Gözlerin gördüğü ve görmeye devam ettiği, kulakların duyduğu ve duymaya devam ettiği her şey, Aksa Tufanı olarak adlandırılan olayın ertesi sabahından itibaren Gazze Şeridi'nin kent ve köylerinde belirmeye başlayan trajik bir gerçeği gösteriyor. Söz konusu hadise, lavdan bombalar taşıyan alevlerden bir çığ gibi büyümeye başladı. Lavdan bombalar çocuk, kadın erkek silahsız sivillerin üstüne yağmaya başladı. Siviller şaşkın bir haldeydiler, bakışları dalgındı, ayakları başını bildiği ama sonunu bilmediği her yolda ilerlerken tökezliyordu.
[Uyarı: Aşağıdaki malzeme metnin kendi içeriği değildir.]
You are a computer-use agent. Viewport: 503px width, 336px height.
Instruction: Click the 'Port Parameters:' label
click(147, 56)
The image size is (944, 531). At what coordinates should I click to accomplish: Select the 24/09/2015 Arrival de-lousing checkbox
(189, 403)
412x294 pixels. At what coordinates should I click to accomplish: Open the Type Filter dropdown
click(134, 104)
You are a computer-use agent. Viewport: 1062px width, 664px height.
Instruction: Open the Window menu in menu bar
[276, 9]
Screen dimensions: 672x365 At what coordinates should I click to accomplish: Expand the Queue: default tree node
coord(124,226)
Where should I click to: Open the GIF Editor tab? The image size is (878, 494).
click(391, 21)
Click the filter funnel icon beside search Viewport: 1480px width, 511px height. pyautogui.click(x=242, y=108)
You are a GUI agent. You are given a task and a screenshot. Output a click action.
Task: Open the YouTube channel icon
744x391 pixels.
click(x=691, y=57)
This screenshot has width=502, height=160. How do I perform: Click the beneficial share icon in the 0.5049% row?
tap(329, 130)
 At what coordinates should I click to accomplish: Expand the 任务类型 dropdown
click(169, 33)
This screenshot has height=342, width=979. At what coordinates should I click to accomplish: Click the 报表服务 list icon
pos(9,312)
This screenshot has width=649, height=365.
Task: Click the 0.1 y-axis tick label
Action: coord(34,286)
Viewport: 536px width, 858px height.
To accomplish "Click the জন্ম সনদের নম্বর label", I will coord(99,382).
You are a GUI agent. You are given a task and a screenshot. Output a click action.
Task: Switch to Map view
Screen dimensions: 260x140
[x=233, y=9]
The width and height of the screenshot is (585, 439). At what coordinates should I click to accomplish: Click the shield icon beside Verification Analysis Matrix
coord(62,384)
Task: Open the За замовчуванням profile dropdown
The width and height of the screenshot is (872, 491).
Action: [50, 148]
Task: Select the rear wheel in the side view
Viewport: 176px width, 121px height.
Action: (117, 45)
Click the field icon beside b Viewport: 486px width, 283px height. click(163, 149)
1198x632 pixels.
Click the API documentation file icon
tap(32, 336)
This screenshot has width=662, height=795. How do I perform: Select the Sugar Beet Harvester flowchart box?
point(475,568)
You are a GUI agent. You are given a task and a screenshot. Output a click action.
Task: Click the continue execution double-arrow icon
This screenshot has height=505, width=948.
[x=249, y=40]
Yüzlerini kaybolma şaşkınlığının ateşi ve yitme korkusu kaplamıştı, tam olarak nereye gittiklerini bilmiyorlardı. Zalim işgalcinin, kötü saldırganın Gazze Şeridi'nin kuzeyinden güneyine göç etmeleri yönündeki emrine itaat ederek evlerini terk ettikten sonra kaderin onları nereye götüreceğini bilmiyorlardı. Bütün bu acı gerçeklere rağmen Gazze “trajedisi”, büyük ihtimalle izleyicileri arasında dikkatli gözlere ve kulaklara sahip olanların, özellikle de ailelerinden uzakta onun sıcaklığında kavrulan gurbetçiler olsalar bile yine de onun bir parçası olanların dikkatini çeken “gerçeküstü” sahnelerden de yoksun değildi.
Ancak bu tuhaflığın, teorisyenliği ve analizciliği meslek edinmiş Filistinlileri ve Arapları, keza dünyanın doğusunda ve batısında çeşitli başkentlerde, mutlu bir güvenliğin kollarında yaşayan Filistinli ve Arap parti ve hareket liderlerini de pek ilgilendirmediği anlaşılıyor. Bunun örnekleri var mı? Evet var ve vereceğim örnek de onlardan biri. Gerçekçi ama aynı zamanda aşırı tuhaf gelen bir sahneyi tuhaf karşılamamı bazı insanların ne kadar tuhaf karşılayacağını önceden biliyorum. İşte detaylar; yer: Gazze şehrinin kalbi. Zaman: Geçtiğimiz Pazar. Hadise: Hamas ile İsrail arasında varılan ateşkes anlaşmasının ilk aşamasının yürürlüğe girmesi.
Hamas, Gazze'nin felç edici etkisinden ne zaman iyileşeceğini kimsenin bilmediği bir güçle Şerid’i vuran o büyük Tufan’ın rehineleri arasında yer alan 3 İsrailli kadını, İsrail cezaevlerindeki 90 Filistinlinin serbest bırakılması karşılığında serbest bırakıyor. Kassam Tugayı'na bağlı birkaç düzine unsurdan oluşan kuvvetler, üç rehinenin aracını çevrelemiş. Unsurlar askeri üniformalar giymiş ve etrafları da yeşil Hamas bayraklarıyla çevrili. Dikkatli bir gözlemciye, unsurların üniformaları çok temiz, ütülenmiş, üzerinde tek bir toz bile yok ve sanki daha önce hiç giyilmemiş gibi görünüyor. Bayraklar da sanki ilk kez dalgalanıyor. Aklıma bazılarının kötü niyetli olduğunu iddia edebileceği bir soru geliyor. Ama gazetecinin görevi soru sormak ve sonra da türlü suçlamalara katlanmaktır. Dolayısıyla soru şu: Bu sahne, Hamas'ın dünyadaki ilgililere, savaşçı rezervinin geniş, enerjik, formda ve temiz giyimli olduğu, onu denklem dışı bırakmanın zor olduğu mesajını mı veriyordu?
Bu, Hamas'ı kendi liderlerinden daha fazla destekleyen hiçbir zihin tarafından hoş karşılanmasa bile, haklı bir soruya verilebilecek olası cevaptır. Gazze ve halkının trajedisinde pek çok tuhaf sahne var, ancak güneydeki çadırlardan kuzeydeki evlerinin enkazına dönen kafilelerin görüntüleri, Gazze cehennemi gerçeğinden taşıdıkları her şeye rağmen “gerçeküstü” görüntülerden daha fazlası. Gazze savaşı gerçekten bitti mi? Kesinlikle ve kesinlikle hayır. Burada bunu tekrar tekrar reddetmemizin birden fazla nesnel nedeni var ve bunları belki gelecek çarşamba günkü yazıda ele alabiliriz.